Provided text
[START]
And think what's happening. You are getting all wound up. It's really not healthy to be angry. And the other person doesn't even know it and wouldn't even care. So in in Buddhism we call this drinking poison in the hope that your enemy dies. It's I've tried it's not working.

So now I would like to talk a little bit more about reality.

Reality has a terrible habit of being exactly what it is. No matter what we think about it, doesn't matter how we feel about it, no matter how strong our opinion is. Reality, reality does not check in with us first. It does not ask for permission. It just keeps showing up as itself.

Weather happens whether you have planned a picnic or not. Bodies age whether we like it or not. Governments govern lives.

Even when we have good arguments why things should be different,

we spend a surprising amount of time and energy argue with arguing with what is as if reality might eventually say, "You're right. You've been right all along. Let me change." But reality never does. Fighting with reality is a losing battle. It's like yelling at the river that it's flowing into the wrong direction. You can do it, of course, but it's pretty exhausting and useless. The river was not impressed.

So practice does not mean that we can change reality, but we can change how we relate to reality.

We stop turning away. We stop making more suffering by resisting what is already happening, what is already real.

Instead we turn toward that which is difficult. We lean in. We get curious. We come intimate with it. Not because it is pleasant but because it is true.

This is very different from resignation.

Being intimate means we actually feel what is here. The grief, the fear, the tenderness and we let it move through us while we stay present. We feel the fear. It is real. But instead of eating chocolate or playing another computer game or drinking or using drugs, we just lean into it a little bit more. What's behind that curtain?

What can I learn from it? What can I learn about myself from it?

So practice is not about creating a better reality. Reality is already perfect just the way it is.

And when we do that, then what happens is no longer the enemy.

It becomes a part of my life, something I can meet, something I can learn from, something I can respond to.
[END]
Provided data
[START]
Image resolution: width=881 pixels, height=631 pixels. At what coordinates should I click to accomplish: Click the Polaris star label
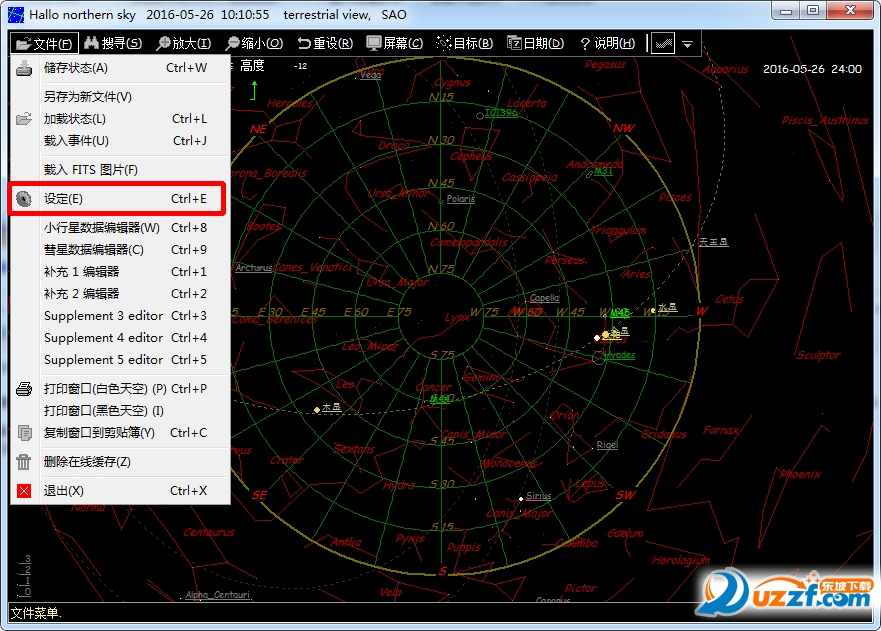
[END]
What to do
(a) Using the talk on reality, answer each question briefly.
(i) What does the talk say Buddhism calls staying angry at someone who doesn't know it and wouldn't care?
(ii) Whom does the talk liken fighting with reality to yelling at, and about what?
(iii) Which three feelings does the talk name as what we actually feel when being intimate?
(b) Decide whether each statement agrees with the talk on reality. Answer yes or no, and quote the words that settle it.
(i) Practice lets us change reality itself.
(ii) Turning toward what is difficult amounts to resignation.
(iii) Bodies age regardless of our wishes.
(c) Write the next part of the talk on reality, picking up after its last sentence and keeping the same spoken voice.

Task results
(a)
(i) Drinking poison in the hope that your enemy dies.
(ii) A river, for flowing in the wrong direction.
(iii) Grief, fear, and tenderness.

(b)
(i) No: "practice does not mean that we can change reality, but we can change how we relate to reality."
(ii) No: "This is very different from resignation."
(iii) Yes: "Bodies age whether we like it or not."

(c)
So again practice is not about creating a better reality. It is about meeting this one, this moment, this breath, this imperfect, complicated, heartbreaking world.

And from being intimate with it, something honest can arise.

So now I'm going to change a little bit over to Cheri Huber's essay.

And in this essay, she starts out that we often think hatred is helpful. I hate pollution. I hate traffic. I hate global warming. I hate the people who should be doing something about this.

Let's take global warming. It's real. And still I'm driving around with my car and sometime next in a couple of months I'm going to fly to Germany to visit my mom. Yeah, it's a carbon footprint like Bigfoot, but I'm going to do it and I'm going to feel part of me is going to feel bad about it.

So, we're constantly scanning for what is wrong or who is wrong, who is to blame.

Sometimes before we really work our way through this, we do believe that our outrage does fix things.

So Cheri Huber makes a crucial point.

The desire to deal with a problem does not have to be connected to feeling upset. caring. Our caring does not require rage. Commitment to a cause does not require that we hate the opposition.

Cheri Huber imagines a group of people who decide they are going to save the world. Not because they should, not because they believe something is wrong, but simply because they want to. So they adopt two rules.

Rule number one, they cannot blame anybody else. And rule number two, they cannot involve anybody else. They take complete responsibility. Their motivation comes from their own practice, from what feels alive and meaningful, not from indignation.

So she throws up a scenario. If we go about it in the traditional way, we are upset, we organize, we protest. But then she asks,

if we don't operate from a position of anger and upset, where do we get our energy? Where do we get the drive to do what's necessary? And it has to come from willingness.

Just like the Buddha wandered the plains of the river Ganges for many years, he didn't do it because he was upset. He did it out of willingness. And we need to find in us in our own self this place of willingness. Rather than carried by emotion, we have to bring our attention back to the present moment over and over again.

Cheri Huber brings up uh the example of meditation. When you go to your first sesshin, your first meditation retreat, you can't wait for it to start. You cannot wait to sit. But you know, after a while, it it fades. Usually around day three when your knees really start to hurt, you have to find your willingness because it matters to you. because it is how you want to live.

It does not seem that it is our job to fix the world.

Can we assume that another world is possible?

We've never experienced another world. This is it.

So what we do know is that people change when they take something on as a practice that is real, that is tangible and that is where transformation happens. And isn't it the funniest thing? When I change my my attitude, the whole world around me changes.

But back to Shantideva and the world we live in right now, the current political climate is designed to flame us intentionally. non-stop. As soon as we get over one statement, as soon as we've started to mentally cope with a slightly different world image, boom, the next thing happens and the next thing. And after a while, listening to the news feels like standing in the shower fully closed and all levers wide open.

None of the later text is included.